The main features of the travel assistant are the following: (i) collect the user’s requirements (e.g., source and destination points, travel preferences, etc) and set up a journey planning request; (ii) run a local or a global planning; (iii) identify the transport means in the journey’s legs of the solution selected by the user. This way, it goes vertically to find the proper service(s) to use (e.g., the ones of the specific transport companies), if existing in the application.
Executing the travel assistant. Our user, Sara, wants to organize a journey from Trento to Vienna. In Fig. 9, we report examples of chains of incremental refinements, as they are dynamically set up and executed after the specific request of SaraFootnote 4.
The travel assistant is provided as a mobile application (modeled by the domain object Travel Assistant Application in Fig. 3), through which Sara uses it. The execution starts from the core process of this mobile app, modeling the user process. Then, a sequence of three abstract activities (represented with dotted lines and labeled with a goal) need to be refined (see the top side of Fig. 9). Here we focus on the first one, Plan Journey, whose goal models the situation in which Sara ends up with a specific travel plan. The refinement mechanism is triggered and the following steps are performed (see Fig. 9).
Step 1. The fragment PlanJourney provided by the Travel Assistant is selected for the refinement, and injected in the behavior of the mobile app core process. It implements a wider journey planning functionality, allowing for looking for available alternatives and performing a more detailed planning after that a specific alternative has been found and selected by the user. To start, it allows Sara to insert the departure and destination locations.
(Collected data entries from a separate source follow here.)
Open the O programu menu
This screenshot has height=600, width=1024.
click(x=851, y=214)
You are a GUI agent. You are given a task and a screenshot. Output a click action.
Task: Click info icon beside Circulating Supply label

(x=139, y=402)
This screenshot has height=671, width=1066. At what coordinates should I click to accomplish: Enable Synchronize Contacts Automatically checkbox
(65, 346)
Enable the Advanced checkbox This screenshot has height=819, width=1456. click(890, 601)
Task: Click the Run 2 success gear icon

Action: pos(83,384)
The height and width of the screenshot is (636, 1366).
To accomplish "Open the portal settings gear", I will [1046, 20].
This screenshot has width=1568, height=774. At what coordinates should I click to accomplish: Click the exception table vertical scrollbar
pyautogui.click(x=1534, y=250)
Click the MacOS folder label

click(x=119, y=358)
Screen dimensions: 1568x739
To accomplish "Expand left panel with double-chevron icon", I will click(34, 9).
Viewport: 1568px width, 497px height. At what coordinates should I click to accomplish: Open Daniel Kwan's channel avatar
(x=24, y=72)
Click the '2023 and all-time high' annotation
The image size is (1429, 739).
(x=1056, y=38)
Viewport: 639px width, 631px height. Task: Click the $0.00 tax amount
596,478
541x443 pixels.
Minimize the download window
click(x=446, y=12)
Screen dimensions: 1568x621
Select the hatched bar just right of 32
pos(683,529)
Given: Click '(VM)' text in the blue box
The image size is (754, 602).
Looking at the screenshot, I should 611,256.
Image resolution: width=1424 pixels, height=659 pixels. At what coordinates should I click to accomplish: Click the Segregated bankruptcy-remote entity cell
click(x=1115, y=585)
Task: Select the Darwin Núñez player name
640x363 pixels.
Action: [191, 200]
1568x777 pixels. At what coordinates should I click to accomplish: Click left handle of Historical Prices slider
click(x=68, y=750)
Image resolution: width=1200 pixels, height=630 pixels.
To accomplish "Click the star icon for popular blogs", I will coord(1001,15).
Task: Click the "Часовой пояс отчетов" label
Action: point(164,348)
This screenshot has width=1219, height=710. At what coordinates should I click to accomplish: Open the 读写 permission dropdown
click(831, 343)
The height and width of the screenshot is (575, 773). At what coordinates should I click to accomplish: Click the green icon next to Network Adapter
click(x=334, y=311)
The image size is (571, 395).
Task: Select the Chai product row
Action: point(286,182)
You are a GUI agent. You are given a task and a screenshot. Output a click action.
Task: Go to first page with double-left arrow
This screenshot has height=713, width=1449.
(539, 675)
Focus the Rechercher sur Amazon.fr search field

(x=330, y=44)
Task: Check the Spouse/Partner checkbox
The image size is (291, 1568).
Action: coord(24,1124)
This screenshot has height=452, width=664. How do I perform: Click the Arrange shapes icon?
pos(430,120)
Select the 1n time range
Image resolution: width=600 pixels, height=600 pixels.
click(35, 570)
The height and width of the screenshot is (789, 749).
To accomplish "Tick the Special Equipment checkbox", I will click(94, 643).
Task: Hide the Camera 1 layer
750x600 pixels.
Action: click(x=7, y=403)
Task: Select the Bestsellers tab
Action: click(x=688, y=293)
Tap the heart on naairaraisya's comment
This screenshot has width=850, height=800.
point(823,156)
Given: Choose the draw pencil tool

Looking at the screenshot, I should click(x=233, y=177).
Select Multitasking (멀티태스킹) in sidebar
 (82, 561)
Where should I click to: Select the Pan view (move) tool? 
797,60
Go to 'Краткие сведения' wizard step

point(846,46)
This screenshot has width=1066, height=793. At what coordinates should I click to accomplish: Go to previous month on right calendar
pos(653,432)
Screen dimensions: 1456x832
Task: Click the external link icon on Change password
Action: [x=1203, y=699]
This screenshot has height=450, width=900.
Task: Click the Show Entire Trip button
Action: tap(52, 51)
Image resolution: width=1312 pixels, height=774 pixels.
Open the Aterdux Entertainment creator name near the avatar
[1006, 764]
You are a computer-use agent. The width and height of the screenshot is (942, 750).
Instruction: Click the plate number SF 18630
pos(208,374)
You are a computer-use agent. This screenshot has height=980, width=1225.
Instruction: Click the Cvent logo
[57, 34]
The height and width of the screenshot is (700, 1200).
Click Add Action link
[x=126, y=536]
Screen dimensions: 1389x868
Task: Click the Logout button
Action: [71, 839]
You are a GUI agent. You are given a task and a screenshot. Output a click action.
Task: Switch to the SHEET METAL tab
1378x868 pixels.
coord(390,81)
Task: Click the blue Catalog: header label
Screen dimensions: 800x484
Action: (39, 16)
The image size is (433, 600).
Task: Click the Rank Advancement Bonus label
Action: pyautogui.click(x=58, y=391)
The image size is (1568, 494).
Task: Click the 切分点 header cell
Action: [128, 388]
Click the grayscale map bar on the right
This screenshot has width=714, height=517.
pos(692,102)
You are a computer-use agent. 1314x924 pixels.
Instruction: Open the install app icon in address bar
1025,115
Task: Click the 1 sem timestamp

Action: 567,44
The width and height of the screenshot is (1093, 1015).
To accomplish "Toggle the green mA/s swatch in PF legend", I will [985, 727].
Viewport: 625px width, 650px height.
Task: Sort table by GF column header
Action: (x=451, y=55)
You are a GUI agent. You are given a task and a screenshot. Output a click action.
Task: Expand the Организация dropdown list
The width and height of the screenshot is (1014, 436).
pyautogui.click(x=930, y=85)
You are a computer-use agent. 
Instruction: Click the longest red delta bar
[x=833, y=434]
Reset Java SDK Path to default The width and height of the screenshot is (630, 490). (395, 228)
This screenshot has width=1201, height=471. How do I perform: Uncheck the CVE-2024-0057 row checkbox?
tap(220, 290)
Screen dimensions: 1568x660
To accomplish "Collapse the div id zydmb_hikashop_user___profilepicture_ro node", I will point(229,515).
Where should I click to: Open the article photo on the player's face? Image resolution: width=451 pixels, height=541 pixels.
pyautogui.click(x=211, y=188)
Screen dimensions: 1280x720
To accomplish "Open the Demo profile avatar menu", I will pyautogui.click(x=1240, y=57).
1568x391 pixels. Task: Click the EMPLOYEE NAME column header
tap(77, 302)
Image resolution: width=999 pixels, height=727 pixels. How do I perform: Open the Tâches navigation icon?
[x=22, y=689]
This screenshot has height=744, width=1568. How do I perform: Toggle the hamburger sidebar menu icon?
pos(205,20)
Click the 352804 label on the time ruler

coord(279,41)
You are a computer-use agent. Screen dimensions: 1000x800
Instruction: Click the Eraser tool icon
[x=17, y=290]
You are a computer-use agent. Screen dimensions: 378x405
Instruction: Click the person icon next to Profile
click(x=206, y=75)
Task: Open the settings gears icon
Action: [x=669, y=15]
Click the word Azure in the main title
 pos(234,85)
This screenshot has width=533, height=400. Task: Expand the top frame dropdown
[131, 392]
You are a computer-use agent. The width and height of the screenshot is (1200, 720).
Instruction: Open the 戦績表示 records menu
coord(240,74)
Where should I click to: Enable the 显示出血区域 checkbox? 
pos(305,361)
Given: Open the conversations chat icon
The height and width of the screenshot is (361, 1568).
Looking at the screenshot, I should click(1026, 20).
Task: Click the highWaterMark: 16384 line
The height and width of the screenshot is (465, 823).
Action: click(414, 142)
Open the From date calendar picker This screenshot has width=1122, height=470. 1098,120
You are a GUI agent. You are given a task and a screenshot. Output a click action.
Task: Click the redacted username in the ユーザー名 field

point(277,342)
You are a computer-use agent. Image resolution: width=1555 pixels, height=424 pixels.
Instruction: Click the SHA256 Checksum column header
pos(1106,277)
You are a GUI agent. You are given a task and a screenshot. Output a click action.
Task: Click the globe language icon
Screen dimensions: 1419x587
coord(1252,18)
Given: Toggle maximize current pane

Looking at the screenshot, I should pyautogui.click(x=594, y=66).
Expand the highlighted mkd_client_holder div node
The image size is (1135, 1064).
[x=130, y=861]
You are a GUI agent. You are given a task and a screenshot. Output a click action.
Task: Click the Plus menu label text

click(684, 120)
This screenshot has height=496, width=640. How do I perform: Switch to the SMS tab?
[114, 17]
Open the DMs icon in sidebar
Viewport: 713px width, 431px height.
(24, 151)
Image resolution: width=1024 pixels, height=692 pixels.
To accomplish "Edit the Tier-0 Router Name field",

Step 2. To identify the proper planning mode (local vs. global), the travel assistant domain object relies on the Planners Management domain property, as shown by the abstract activity Travel Assistant Plan Journey in the PlanJourney fragment in execution. The Journey Planners Manager domain object implements the Planners Management domain property. Its fragment SelectPlanningMode is selected for the refinement. This fragment does not implement any logic. Indeed, its activities Plan Request and Receive Planning Type model the communication with its core process, where the request is effectively handled. In particular, the Journey Planners Manager knows only at runtime if a local or global planning is required. In our scenario, having Trento and Vienna, the Journey Planners Manager will reply with a global planning type. This will drive the execution of its fragment through the Plan Global Journey abstract activity.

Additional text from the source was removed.